The full moon, arcing high in the sky this week, changes things. Last night, I fished all the shade I could find — the high mountains and steep treelines helped. The moon was downstream of the fish, not directly in their upstream eyes, and that helped too. It’s an important difference.
The classic nighttime spot for feeding trout is the tailout of a good deep pool. I find fish there, but my better spots are the soft edges of a river, often near the banks and in good proximity to water that I know holds the best feeding fish in daylight hours. But they weren’t there last night. And they weren’t in the tailouts either. I fished the likely spots from dark until well after midnight, from all angles, with flies waking the surface and flies skimming the streambed, and only a handful of fish bumped my line — no aggression, just the kind of strikes that signal a vague, passing curiosity from bored fish that probably aren’t even trout.
On most nights like this, I keep fishing the likely spots, because eventually, trout move into the shallows, so I keep casting and waiting for the action to turn on. But last night, they never showed up for the date. I shined my lamp on the water after fishing each section, and I inspected the shallows near the banks while relocating numerous times. Nothing. Never a trout in the shallows, and that was unusual.
Stubbornly, I still couldn’t surrender to the facts. For three hours, I fished where the trout should be. I tossed mostly surface flies on the point, with a Bad Mother or a mouse, and always with a tag dropper of a mid-sized wet fly. I routinely swapped the point fly out for an underwater pattern like a Harvey Pusher or a large bugger, covering multiple levels, and fishing all the angles. In the last few years, I’ve grown very comfortable changing and adjusting presentations. It’s become a night routine, good for when things are slow. And following through with the process is a reward even when trout are not agreeable.
After more half-hearted strikes I finally realized that most hits were coming from faster water as I was passing through. I rarely focus on broken, rolling pocket water at night, but it was time for a change.
So, I was above the Big Hole around 12:45, river-right side, in the first thirty yards of the run — it’s a night hot-spot for me. But instead of fishing the edges, in the soft stuff, I decided to fish my two wet flies as nymphs, dead drifted at close range, right into the heart of the same water I would nymph in the daylight.
I caught my first fish around 1:00 am, as the flies drifted and stalled in a mid-stream slick with mixed, heavy water. A good fish too. And then another.
A little more of that with the fly line, then I quickly swapped out to the Mono Rig and a night sighter. It fished like a dream. After throwing fly line around for the last month, I forgot how much I love using the Mono Rig for night fishing. I had great control at even longer distances, and started nymphing the flies with precision. But I stayed with wet flies, small streamers and buggers, bigger than the average flies in my nymph box, but smaller than my favorite night patterns.
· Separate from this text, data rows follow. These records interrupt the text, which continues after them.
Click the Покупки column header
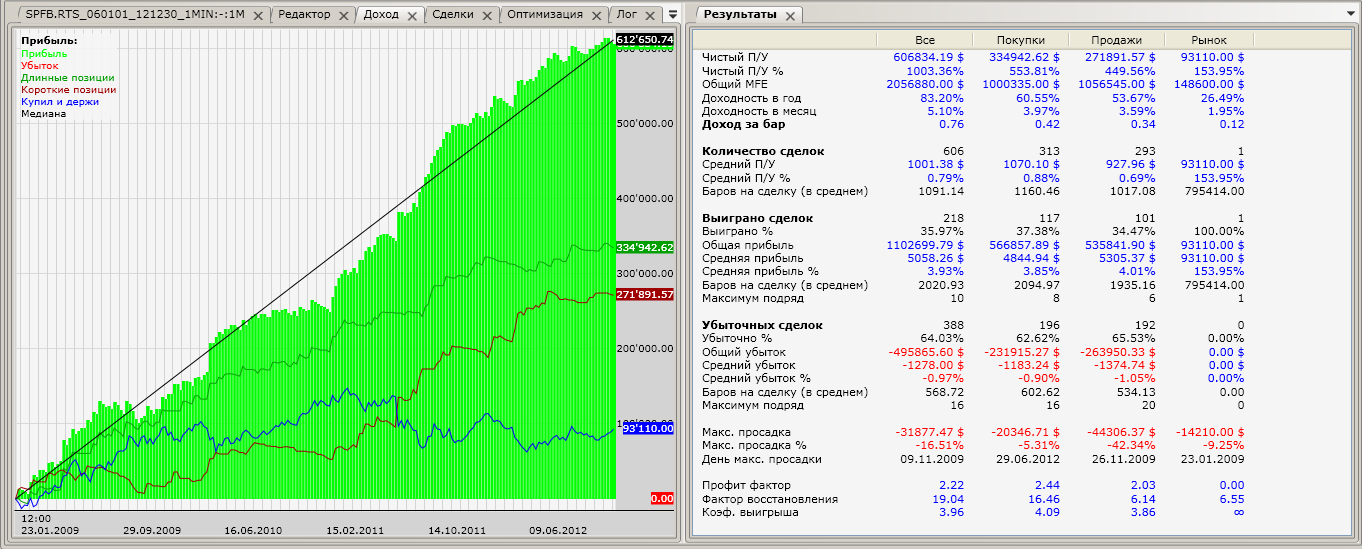This screenshot has height=549, width=1362. [1021, 39]
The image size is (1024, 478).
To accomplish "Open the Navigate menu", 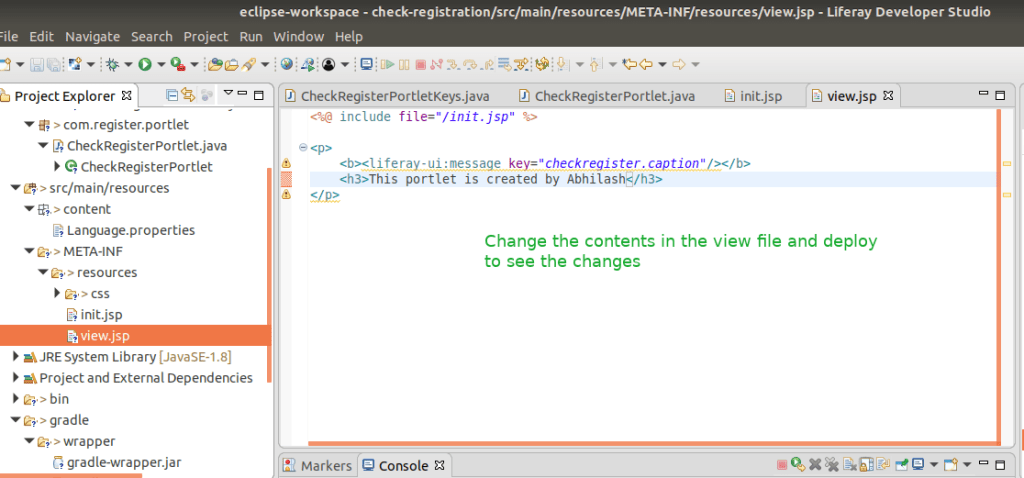I will click(x=92, y=36).
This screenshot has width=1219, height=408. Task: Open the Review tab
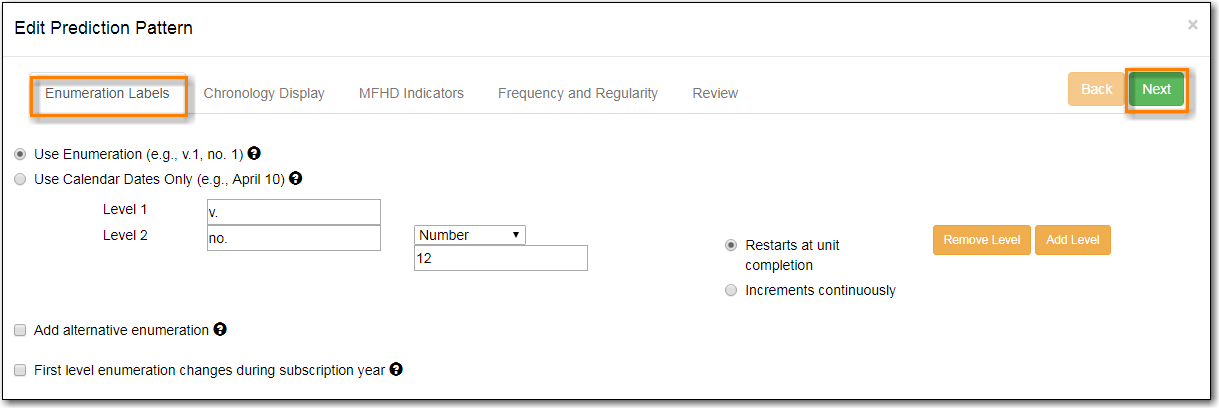pyautogui.click(x=715, y=93)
I hit something just right, and for the next hour or so, I picked up fish every time I found the right water type.
The night sighter and Mono Rig gave me excellent control over dead drifts and the option to fish in other ways too. I caught the next fish on a streamer presentation by floating the night sighter. It’s a two-foot piece of floating fly line, so I use it to guide the flies and establish a little bit of drag (the good kind). I settled into a system. For every likely spot, I started with casts far across stream, fishing flies on a swing and a hand-twist retrieve. Then I moved close, casting the flies up and across, using a streamer-style retrieve. Finally, I moved in close to dead drift my flies on a tight line. Often, I’d let the dead drift swing out below me, allowing the flies to swing up in the water column once the line tightened.
It was a good night but too short, as time passed … unusually. The reality of tomorrow forced me away from a great night bite, and I walked back only half-satisfied through the starlit forest. When I crossed the river in the shallows. I still spotted no trout within the circumference of my lamp.
So I learned some things, and I was reminded of others. To stay productive at night, it’s not good enough for me to simply tie on a big chunk of fur and foam and keep slugging away. Sure, I get into the trophy hunting mindset too (big fish eat big flies, and I’m looking to catch the biggest fish in the river). I can enjoy that for a while.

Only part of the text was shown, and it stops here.